◆ Task directions:
Exactly as they stand, give the records below again, with no images.

◆ Dataset entries:
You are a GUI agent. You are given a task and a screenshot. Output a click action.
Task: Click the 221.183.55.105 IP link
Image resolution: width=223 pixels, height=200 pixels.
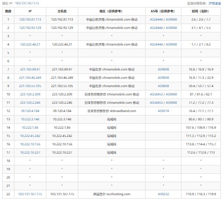pyautogui.click(x=30, y=86)
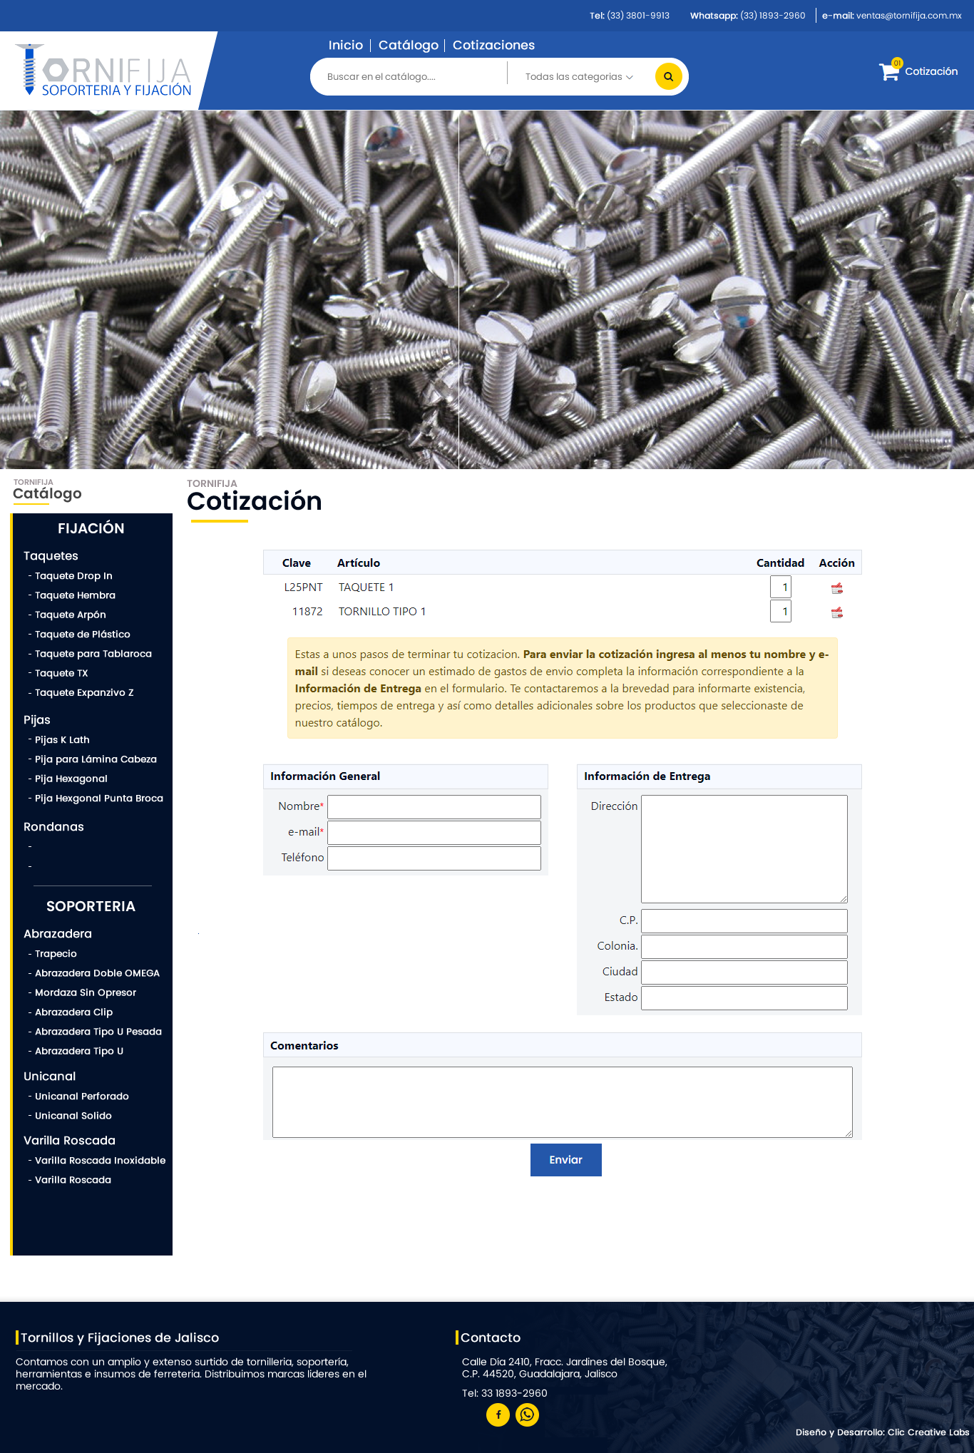
Task: Select the Unicanal Perforado sidebar link
Action: [81, 1097]
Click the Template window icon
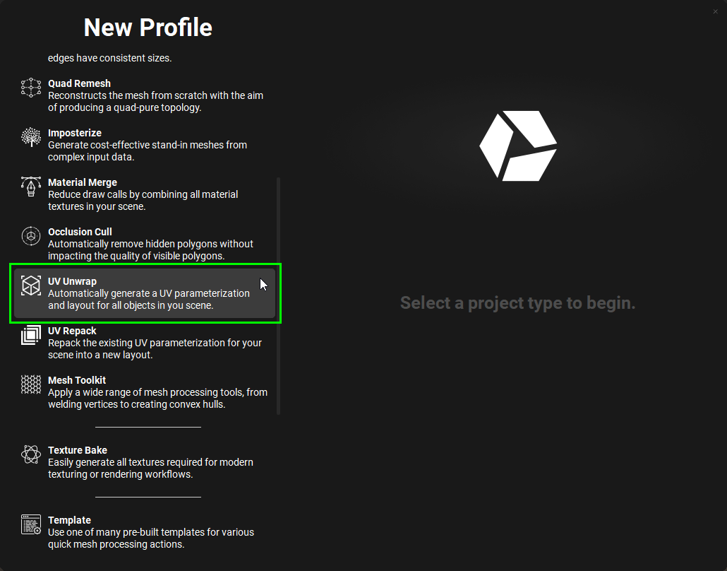 click(31, 524)
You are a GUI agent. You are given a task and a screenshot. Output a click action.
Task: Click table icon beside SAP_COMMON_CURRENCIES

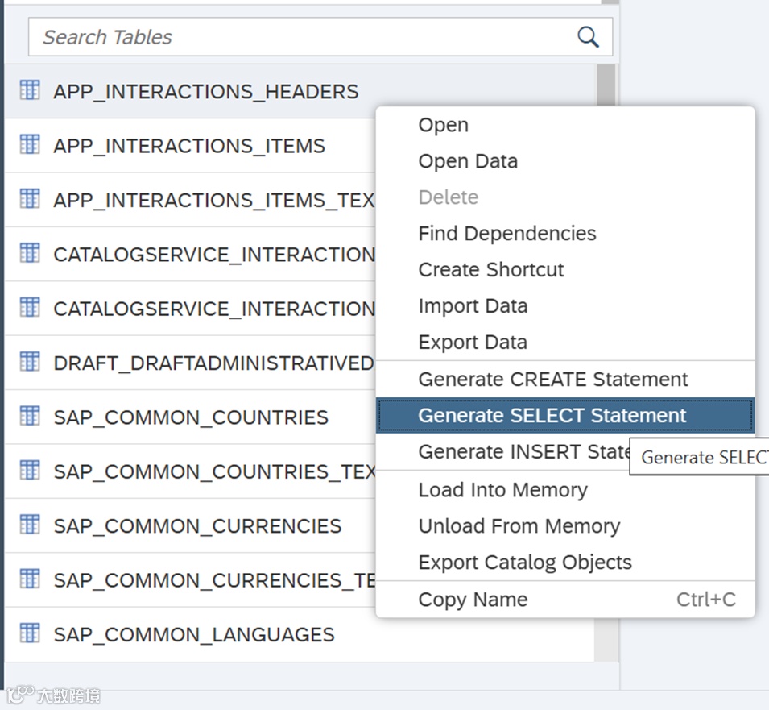[x=30, y=525]
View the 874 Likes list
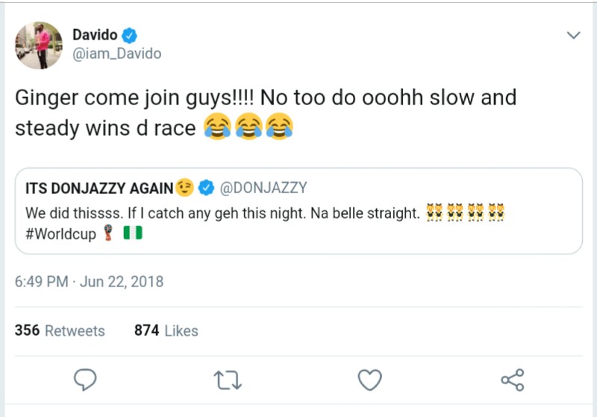 pyautogui.click(x=166, y=330)
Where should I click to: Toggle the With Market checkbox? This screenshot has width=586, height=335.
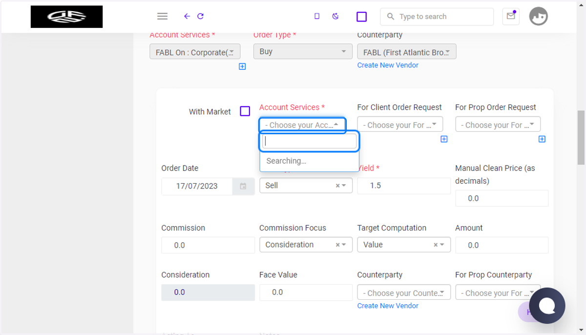(245, 111)
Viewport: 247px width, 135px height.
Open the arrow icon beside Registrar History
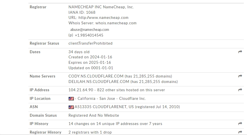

◆ Problem solution:
You are a GUI agent. You are given a task and a screenshot. Output a click action.
Task: Click the 221.183.55.105 IP link
Image resolution: width=223 pixels, height=200 pixels.
pyautogui.click(x=30, y=86)
Task: Select the Unicanal Perforado sidebar link
Action: [81, 1097]
Click the Template window icon
 click(31, 524)
You are a GUI agent. You are given a task and a screenshot. Output a click action.
Task: Click table icon beside SAP_COMMON_CURRENCIES

[x=30, y=525]
View the 874 Likes list
 pyautogui.click(x=166, y=330)
Where should I click to: Toggle the With Market checkbox? This screenshot has width=586, height=335.
(245, 111)
Viewport: 247px width, 135px height.
Open the arrow icon beside Registrar History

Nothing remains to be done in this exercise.